The U.S. newspaper industry provides another illustration. Many people who were working in journalism as reporters, editors, and production workers have lost their jobs over the last decade. This is in part because of a global shift towards web-based advertising which has eclipsed newspapers. That meant a growing number of people could get news via television and the internet. Studies show that all individuals who were laid-off, including journalist, deliverers, and printers also form a portion of structural unemployment (Holland, 2015). Technology in the U.S. has forced workers to stay competitive in the job market.

Frictional unemployment is a temporary transition of employees leaving regular employment to search for a particular job that matches their skills. In the U.S., workers move from one job to another looking for better pay or relatively better working conditions.

Studies reveal that frictional unemployment is present in any economy. It is a common trend in U.S. to see people returning to the labor force to find a job that is in line with their profession. Frictional unemployment may also be influenced by employers who refrain from employing or laying off employees because of the increasing costs of recruiting new workers (Michaillat, 2010).
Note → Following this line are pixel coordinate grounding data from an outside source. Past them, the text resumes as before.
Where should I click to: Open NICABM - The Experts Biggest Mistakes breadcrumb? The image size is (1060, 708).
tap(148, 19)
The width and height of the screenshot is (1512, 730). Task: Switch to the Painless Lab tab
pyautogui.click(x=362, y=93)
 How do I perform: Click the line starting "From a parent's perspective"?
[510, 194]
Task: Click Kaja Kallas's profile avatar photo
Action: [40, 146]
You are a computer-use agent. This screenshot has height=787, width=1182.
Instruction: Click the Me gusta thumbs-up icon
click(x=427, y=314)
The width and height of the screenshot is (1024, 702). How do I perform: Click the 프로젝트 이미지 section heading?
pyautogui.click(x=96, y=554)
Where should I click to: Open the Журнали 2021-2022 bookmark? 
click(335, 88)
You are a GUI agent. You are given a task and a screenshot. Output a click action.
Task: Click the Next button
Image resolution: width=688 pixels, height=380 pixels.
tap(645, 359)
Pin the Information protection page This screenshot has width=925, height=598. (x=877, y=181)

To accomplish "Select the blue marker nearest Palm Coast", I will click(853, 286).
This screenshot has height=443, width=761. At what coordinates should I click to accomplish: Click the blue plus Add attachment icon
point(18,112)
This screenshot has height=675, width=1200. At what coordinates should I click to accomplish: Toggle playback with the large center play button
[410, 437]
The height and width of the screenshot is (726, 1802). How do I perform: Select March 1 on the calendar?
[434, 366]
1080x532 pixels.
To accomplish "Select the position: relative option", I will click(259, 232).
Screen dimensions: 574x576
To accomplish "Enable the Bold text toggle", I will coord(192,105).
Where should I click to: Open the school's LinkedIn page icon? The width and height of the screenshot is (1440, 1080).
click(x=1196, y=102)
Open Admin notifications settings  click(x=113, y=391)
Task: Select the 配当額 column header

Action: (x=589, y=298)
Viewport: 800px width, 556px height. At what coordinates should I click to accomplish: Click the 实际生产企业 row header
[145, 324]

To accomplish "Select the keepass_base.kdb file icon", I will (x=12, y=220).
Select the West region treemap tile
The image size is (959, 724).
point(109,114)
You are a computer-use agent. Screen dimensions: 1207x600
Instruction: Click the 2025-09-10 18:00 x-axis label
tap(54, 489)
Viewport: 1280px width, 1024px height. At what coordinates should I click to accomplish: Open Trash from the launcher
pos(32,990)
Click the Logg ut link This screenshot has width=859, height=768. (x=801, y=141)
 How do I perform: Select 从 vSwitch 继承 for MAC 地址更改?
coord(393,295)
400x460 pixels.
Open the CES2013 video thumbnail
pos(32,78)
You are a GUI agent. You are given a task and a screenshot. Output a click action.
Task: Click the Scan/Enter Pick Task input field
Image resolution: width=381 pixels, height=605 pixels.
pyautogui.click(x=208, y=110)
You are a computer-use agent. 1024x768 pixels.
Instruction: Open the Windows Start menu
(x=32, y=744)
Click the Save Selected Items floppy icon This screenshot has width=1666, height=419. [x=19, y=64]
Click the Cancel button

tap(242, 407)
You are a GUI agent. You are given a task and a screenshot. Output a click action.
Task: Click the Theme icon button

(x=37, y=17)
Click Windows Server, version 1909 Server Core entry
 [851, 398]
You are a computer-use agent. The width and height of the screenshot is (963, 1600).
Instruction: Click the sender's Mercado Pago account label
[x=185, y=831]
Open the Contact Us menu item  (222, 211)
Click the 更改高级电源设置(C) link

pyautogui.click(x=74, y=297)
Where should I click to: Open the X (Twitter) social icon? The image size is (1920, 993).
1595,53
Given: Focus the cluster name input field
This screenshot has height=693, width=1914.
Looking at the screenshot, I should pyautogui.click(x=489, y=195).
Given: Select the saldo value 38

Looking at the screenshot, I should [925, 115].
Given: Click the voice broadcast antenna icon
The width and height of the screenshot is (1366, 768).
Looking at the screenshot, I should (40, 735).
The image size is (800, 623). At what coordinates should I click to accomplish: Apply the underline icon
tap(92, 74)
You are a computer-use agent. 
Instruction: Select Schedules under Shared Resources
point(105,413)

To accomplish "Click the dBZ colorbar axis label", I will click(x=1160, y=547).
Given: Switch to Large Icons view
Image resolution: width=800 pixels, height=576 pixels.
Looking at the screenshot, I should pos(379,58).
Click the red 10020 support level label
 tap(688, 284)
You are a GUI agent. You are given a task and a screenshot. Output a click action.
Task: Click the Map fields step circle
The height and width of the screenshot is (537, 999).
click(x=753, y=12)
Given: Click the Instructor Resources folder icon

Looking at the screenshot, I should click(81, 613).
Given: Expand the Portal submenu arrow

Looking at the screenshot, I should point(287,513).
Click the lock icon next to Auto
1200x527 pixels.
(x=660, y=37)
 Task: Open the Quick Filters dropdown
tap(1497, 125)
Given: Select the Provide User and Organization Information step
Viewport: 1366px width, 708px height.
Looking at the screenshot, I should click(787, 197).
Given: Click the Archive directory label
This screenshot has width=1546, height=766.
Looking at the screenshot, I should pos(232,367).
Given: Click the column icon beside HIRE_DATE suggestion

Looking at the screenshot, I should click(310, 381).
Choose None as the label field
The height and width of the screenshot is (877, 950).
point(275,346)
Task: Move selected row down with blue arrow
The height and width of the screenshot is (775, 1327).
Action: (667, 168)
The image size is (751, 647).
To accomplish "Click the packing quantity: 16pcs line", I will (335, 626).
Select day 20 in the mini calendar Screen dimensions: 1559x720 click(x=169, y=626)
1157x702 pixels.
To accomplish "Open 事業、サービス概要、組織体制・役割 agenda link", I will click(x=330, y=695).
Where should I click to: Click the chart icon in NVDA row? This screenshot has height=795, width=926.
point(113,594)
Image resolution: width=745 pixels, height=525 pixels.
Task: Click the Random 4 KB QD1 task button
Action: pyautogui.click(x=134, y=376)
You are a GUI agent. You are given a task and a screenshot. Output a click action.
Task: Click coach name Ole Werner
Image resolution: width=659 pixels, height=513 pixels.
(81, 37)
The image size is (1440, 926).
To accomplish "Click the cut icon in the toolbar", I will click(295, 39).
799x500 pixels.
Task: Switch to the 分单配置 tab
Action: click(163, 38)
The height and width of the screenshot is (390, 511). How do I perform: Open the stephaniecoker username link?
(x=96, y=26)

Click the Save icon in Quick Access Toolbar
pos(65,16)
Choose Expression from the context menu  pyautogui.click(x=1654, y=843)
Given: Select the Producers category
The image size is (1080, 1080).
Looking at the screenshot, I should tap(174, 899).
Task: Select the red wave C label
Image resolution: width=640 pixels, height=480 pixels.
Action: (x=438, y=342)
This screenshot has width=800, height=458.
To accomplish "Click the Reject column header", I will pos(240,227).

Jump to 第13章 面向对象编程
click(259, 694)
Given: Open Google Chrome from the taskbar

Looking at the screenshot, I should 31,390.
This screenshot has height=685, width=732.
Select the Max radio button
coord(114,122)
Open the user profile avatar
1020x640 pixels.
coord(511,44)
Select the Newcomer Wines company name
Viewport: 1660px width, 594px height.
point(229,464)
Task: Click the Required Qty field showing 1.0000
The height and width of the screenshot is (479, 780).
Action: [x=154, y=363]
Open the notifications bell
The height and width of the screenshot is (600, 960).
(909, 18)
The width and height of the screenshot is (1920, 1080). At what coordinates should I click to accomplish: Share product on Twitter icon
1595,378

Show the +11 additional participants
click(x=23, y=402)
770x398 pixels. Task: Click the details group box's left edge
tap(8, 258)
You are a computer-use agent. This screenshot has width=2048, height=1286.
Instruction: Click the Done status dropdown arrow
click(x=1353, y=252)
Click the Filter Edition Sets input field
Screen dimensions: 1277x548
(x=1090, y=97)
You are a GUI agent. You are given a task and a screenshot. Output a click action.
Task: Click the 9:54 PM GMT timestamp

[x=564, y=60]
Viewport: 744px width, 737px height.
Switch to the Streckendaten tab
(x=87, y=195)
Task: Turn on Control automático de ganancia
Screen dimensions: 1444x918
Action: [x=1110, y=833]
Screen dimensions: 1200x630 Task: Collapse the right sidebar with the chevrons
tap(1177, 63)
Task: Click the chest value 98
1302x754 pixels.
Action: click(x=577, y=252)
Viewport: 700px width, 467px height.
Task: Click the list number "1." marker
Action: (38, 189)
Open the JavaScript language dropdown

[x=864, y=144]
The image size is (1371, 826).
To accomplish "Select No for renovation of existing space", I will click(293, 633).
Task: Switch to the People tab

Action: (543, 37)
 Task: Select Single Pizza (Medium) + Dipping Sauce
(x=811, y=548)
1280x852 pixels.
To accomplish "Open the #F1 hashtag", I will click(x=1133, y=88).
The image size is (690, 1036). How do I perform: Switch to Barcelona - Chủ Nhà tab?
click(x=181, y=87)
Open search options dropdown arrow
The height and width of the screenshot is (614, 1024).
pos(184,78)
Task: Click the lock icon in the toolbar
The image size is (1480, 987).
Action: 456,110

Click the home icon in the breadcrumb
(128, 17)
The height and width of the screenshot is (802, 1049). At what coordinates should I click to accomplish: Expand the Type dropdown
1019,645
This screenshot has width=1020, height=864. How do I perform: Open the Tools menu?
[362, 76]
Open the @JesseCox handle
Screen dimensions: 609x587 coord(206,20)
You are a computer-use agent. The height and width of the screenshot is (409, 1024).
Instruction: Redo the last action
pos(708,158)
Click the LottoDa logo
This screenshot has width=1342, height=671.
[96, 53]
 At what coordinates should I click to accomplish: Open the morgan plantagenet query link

Cyclic unemployment is influenced by a boom and bust economy geared by the nature of capitalism (Lazer, 2014). This type of unemployment happens when there is not enough demand for products and services in an economy. Production is the driving force behind the creation of enough jobs for everyone in the U.S. Demand drives production in the form of consumer goods or services. Several studies indicate that many people have lost their jobs in America during recession cycles.

The federal government relies on information from the BLS to ensure that unemployment does not exceed 6%. When the employment rate is greater than 6%, the government will step in to try and create more jobs. The government has many strategies to curb unemployment in the U.S.; Major government strategies include monetary policy and fiscal policy.

The federal government can facilitate the circulation of money in the economy by purchasing and selling monetary instruments. This strategy will allow more money to enter the economy to support business and commerce expansion. This, in turn, leads to job opportunities.

In conclusion, I agree with the premises of the article used for question one. Because of the complex nature of unemployment it is valuable to address the variegated aspects of surrounding economic structures. The article presented a multidimensional approach which explains contemporary issues with a great degree of certainty. In my opinion, the federal government can decide to use various fiscal policies to strengthen the economy. Monetary policy is a useful strategy to combat the increasingly high levels of unemployment in America. The federal government can increase spending to reduce the rate of high unemployment. Finally, the government can reduce taxes on business and individuals to spur economic growth.

References
  • Farber, H. S., & Valletta, R. G. (2015). Do extended unemployment benefits lengthen unemployment spells? Evidence from recent cycles in the US labor market. Journal of Human Resources, 50(4), 873-909.
  • Holland, B. (2015). A workforce development systems model for unemployed job seekers. Journal of Adult and Continuing Education, 21(2), 55-76.
  • Helliwell, J. F., & Huang, H. (2014). New measures of the costs of unemployment: Evidence from the subjective well‐being of 3.3 million Americans. Economic Inquiry, 52(4), 1485-1502.
  • Kalousova, L., & Burgard, S. A. (2014). Unemployment, measured and perceived decline of economic resources: contrasting three measures of recessionary hardships and their implications for adopting negative health behaviors. Social Science & Medicine, 106, 28-34.
  • Lazear, E. P. (2014). Structural or cyclic? Labor markets in recessions. IZA World of Labor 4 doi: 10.15185/izawol.4
  • Michaillat, P. (2012). Do matching frictions explain unemployment? Not in bad times. The American Economic Review, 102(4), 1721-1750.